==== LISTED ENTRIES ====

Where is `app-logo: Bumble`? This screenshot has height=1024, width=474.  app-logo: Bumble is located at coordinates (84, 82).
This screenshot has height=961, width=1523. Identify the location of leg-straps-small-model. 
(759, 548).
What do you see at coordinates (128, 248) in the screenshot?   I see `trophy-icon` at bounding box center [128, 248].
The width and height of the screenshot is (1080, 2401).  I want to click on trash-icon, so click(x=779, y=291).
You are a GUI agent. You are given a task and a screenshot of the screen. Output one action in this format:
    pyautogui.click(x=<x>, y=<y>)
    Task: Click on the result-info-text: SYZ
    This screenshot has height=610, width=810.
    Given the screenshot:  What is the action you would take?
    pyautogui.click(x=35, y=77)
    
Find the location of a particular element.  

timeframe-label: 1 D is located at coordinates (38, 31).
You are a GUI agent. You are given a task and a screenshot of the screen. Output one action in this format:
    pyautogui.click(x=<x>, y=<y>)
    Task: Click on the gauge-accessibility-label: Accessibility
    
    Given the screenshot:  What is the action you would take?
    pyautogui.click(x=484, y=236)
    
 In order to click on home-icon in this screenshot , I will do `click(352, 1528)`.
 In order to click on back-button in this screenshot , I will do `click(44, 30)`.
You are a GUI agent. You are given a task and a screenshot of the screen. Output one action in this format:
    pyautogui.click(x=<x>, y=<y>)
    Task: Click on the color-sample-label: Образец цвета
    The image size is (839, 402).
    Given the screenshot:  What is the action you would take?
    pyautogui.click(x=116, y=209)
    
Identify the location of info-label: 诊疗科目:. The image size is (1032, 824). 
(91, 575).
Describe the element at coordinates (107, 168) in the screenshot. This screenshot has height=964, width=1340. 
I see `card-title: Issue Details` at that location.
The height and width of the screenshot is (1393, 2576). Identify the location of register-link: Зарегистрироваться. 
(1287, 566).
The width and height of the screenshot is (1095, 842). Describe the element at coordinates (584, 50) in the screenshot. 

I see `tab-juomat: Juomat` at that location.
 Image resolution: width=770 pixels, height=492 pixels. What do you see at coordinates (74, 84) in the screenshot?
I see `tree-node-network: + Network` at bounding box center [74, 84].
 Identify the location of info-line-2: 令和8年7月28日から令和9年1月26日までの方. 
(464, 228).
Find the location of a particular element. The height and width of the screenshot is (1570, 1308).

====

# ASSIGNMENT:
Convert the records from the line containing "In order to click on back-button" through the end of the records into a numbered list, omitting blank lines.

# ANSWER TO THIS TASK:
1.  In order to click on back-button in this screenshot , I will do `click(44, 30)`.
2. You are a GUI agent. You are given a task and a screenshot of the screen. Output one action in this format:
3.     pyautogui.click(x=<x>, y=<y>)
4.     Task: Click on the color-sample-label: Образец цвета
5.     The image size is (839, 402).
6.     Given the screenshot:  What is the action you would take?
7.     pyautogui.click(x=116, y=209)
8. Identify the location of info-label: 诊疗科目:. The image size is (1032, 824). 
9. (91, 575).
10. Describe the element at coordinates (107, 168) in the screenshot. This screenshot has height=964, width=1340. 
11. I see `card-title: Issue Details` at that location.
12. The height and width of the screenshot is (1393, 2576). Identify the location of register-link: Зарегистрироваться. 
13. (1287, 566).
14. The width and height of the screenshot is (1095, 842). Describe the element at coordinates (584, 50) in the screenshot. 
15. I see `tab-juomat: Juomat` at that location.
16.  Image resolution: width=770 pixels, height=492 pixels. What do you see at coordinates (74, 84) in the screenshot?
17. I see `tree-node-network: + Network` at bounding box center [74, 84].
18.  Identify the location of info-line-2: 令和8年7月28日から令和9年1月26日までの方. 
19. (464, 228).
20. Find the location of a particular element. The height and width of the screenshot is (1570, 1308).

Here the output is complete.